• **TASK BRIEF**
Reproduce the entries below, beginning at the line that contains "Task: Click the 报警 alarm toolbar icon" and stopping after the line that contains "[x=111, y=226]". Keep every request intact, but multiply each coordinate in the answers by 0.35 and round to the nearest whole number, with halves rounded up.

--- begin SUPPLIED MATERIAL ---

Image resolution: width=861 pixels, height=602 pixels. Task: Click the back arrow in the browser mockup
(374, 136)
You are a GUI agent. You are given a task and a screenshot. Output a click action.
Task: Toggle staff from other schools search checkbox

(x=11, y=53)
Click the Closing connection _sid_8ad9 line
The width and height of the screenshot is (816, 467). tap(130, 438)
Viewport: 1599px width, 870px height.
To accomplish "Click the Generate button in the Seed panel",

--- end SUPPLIED MATERIAL ---
--- begin SUPPLIED MATERIAL ---

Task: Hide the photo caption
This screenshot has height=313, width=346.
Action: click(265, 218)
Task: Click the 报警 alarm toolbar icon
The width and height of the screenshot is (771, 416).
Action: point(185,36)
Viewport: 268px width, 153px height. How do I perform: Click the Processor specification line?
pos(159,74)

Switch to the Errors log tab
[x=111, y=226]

--- end SUPPLIED MATERIAL ---

• **OUTPUT OF THE EXERCISE**
Task: Click the 报警 alarm toolbar icon
The width and height of the screenshot is (771, 416).
Action: point(65,13)
Viewport: 268px width, 153px height. How do I perform: Click the Processor specification line?
pos(56,26)

Switch to the Errors log tab
[x=39, y=79]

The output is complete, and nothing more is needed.